> Document
Wealth can take many forms. Precious metals including gold and silver have held great value for thousands of years. In the 21st century, gold continues to be a robust form of investment, fortified against the tides of inflation and deflation and more stable than many currencies.
Gold can offer shelter from the storm of geopolitical and economic instability when used as a form of wealth preservation, value storage, portfolio diversification, or hedging against currency fluctuation. Precious metals may take the form of gold bouillon, jewelry, or family heirlooms.
Despite the stability and security of tangible property like gold and precious metals, you must still take steps to protect these types of assets from liability. Otherwise, these items can be seized or liquidated by lawsuits or creditors trying to satisfy judgments or debt repayments against you. This is where a strong asset protection plan comes into play.
What is asset protection? Liability is a reality for everyone. Unfortunately, the greater the wealth attached to your name, the more you have to lose. Asset protection helps legally separate you from your assets to put your wealth beyond the reach of lawsuits and creditors.
- If you’re a licensed professional with a practice, a successful malpractice lawsuit could seize your assets to pay the settlement or judgment.
- If you own a business that gets sued, courts could “pierce the corporate veil” to hold you personally liable for losses and damages.
- Any wealth you own can be fair game for your future ex-spouse to target in a divorce.
- A lawsuit based on negligence could liquidate your assets to pay for the damages.
When it comes to courts or governments seizing assets, it doesn’t matter whether those assets take the form of cash, gold, or precious metals. As long as these valuable items are in your legal possession, they remain exposed to any legal risk you take on by simply living your life or doing business. A solid asset protection strategy helps shield your fortune from these risks.
The purpose of asset protection is not to evade taxes or engage in illegal activity. Asset protection – whether you choose to protect your assets domestically or offshore – is a legitimate and legal way to shield your fortune from the daily risks of life.
How Do You Protect Your Wealth From a Lawsuit?

> Goal of the exercise
Reproduce, word for word, the part of the asset protection text between "What is asset" and "settlement or judgment.", inclusive.

> Data listing
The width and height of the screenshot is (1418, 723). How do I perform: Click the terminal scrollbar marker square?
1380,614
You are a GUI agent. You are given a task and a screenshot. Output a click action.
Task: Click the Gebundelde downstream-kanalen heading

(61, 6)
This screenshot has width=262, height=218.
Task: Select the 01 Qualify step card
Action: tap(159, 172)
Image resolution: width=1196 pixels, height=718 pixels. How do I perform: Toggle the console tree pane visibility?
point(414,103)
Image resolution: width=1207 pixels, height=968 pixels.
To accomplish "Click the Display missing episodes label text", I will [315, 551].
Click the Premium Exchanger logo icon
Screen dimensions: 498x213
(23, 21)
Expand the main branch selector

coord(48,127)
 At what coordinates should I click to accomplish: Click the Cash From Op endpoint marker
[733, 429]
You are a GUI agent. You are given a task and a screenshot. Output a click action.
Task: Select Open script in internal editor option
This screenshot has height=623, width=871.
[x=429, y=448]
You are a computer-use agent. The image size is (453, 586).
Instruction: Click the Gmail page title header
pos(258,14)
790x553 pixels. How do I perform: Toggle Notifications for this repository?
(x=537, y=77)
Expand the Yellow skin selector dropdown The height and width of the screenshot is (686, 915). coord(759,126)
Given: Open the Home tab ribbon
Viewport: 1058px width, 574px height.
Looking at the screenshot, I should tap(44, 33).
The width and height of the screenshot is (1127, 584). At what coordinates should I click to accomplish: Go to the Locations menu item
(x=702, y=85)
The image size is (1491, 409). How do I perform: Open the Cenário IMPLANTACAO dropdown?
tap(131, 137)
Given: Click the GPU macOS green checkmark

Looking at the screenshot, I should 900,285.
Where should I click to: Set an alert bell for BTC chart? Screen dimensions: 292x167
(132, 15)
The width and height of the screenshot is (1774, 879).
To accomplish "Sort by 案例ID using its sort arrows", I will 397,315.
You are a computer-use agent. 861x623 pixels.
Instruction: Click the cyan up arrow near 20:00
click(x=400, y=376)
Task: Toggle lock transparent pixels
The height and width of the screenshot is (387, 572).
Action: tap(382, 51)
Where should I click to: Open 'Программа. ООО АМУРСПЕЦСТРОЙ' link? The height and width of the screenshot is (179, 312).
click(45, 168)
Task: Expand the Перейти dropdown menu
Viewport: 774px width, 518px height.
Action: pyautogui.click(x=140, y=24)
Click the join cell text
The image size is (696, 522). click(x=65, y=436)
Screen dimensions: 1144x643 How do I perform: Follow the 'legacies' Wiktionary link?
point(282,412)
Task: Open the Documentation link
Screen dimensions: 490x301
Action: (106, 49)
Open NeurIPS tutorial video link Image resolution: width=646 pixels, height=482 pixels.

> Correct output
What is asset protection? Liability is a reality for everyone. Unfortunately, the greater the wealth attached to your name, the more you have to lose. Asset protection helps legally separate you from your assets to put your wealth beyond the reach of lawsuits and creditors.
- If you’re a licensed professional with a practice, a successful malpractice lawsuit could seize your assets to pay the settlement or judgment.